I am not sure what to believe from all I have heard from DRI sales and DRI owner enhancement as well as reading through the TUG threads.

Thank you for all your comments in advance.


----------



## nightnurse613 (Aug 17, 2011)

What you should believe is: When a TS salesman's lips are moving-they are probably lying.


----------



## pedro47 (Aug 17, 2011)

nightnurse613 said:


> Could it be, one of my greatest fears has always been that (1) DRI would keep raising MF until it made no sense to own and/or (2) DRI would join other exchange companies and arbitrarily increase the number of points you need to stay until we no longer could stay at our own resort?   Well, I was noticing today that some of the 2012 points seemed to be a little higher than I thought they had been (which I just attributed to old age).  SO I looked at a current year reservation and compared it to a next year reservation (high season, same unit designation) and there was a 2000 point increase.   I thought maybe the weeks were not both high season but the difference between high and peak was only 1000 points!  Well, I am afraid to go back and check because my husband warned me about this when our M/F started going up, but I convinced him that the increase in quality would be worth it.  I am not sure I can relay this new information to him so, would someone just check it out and tell me I am mistaken?   Otherwise I am certain another MF increase will also accompany this news.



Can you tell us the name of the resort and the week that increase by 2000 points ?  Also, the cost of next year M/F for 2012?

Thanks for your assistance on this topics.


----------



## dougp26364 (Aug 17, 2011)

I have seen many computer glitches over the last few years as DRI has upgraded the old system. If you're only looking online, I'd make a phone call before jumping to conclusions. 

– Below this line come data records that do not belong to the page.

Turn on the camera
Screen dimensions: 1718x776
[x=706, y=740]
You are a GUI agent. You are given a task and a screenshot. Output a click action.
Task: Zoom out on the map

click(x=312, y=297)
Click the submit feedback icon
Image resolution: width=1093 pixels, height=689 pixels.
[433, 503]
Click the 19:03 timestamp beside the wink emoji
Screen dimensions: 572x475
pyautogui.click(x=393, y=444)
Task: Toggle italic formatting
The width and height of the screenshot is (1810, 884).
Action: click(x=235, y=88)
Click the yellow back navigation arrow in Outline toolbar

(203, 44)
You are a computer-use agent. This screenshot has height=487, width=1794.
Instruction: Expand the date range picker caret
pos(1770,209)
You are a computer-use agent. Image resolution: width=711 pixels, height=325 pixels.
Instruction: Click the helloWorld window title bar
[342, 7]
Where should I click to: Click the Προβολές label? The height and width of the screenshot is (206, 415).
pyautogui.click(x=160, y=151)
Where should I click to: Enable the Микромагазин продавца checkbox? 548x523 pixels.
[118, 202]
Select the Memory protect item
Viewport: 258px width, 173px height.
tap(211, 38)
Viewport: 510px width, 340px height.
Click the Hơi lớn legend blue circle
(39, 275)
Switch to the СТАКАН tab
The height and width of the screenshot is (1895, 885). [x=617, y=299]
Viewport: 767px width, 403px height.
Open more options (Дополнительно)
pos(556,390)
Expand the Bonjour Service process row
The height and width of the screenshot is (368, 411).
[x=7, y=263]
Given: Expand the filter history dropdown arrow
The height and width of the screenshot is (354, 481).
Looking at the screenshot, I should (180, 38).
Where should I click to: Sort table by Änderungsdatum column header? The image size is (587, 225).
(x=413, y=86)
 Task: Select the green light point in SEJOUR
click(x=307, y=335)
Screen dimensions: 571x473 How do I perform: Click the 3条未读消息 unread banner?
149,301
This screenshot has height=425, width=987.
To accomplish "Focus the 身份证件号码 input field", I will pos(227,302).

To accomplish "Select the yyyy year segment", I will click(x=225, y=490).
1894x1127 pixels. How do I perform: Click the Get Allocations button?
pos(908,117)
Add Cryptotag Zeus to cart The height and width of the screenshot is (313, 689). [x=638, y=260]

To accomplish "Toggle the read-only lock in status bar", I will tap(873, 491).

It's not possible for DRI to increase the points required for a reservation without increasing the points given for underlying deeded weeks. This has to be a zero sum game. Raising the points required to reserve would do no good since the points given would have to be increased as well.

One thing I have noticed from day one is that the combination of studio suite and 1 bedroom suite can be different from just booking our 2 bedroom suite. When I just checked online, our 2 bedroom suite remains the same number of points to reserve as we recieve. However, should I break it into two stays, one week in a 1 bedroom suite and another in a studio suite, the points required varies. Some weeks would require fewer points (7,000 instead of 12,000) and other weeks would require more (15,000 vs 12,000). 

This is an anomally I have noted from the begining and assumed it was the cost of going to points. I realized from the start that, if I wanted to stay two weeks, I was most likely going to have to call DRI directly to make the reservation. I have always assumed I retained the same deeded rights I originally had before joining THE Club. I would just have to make a direct call vs going through THE Club to make the reservation.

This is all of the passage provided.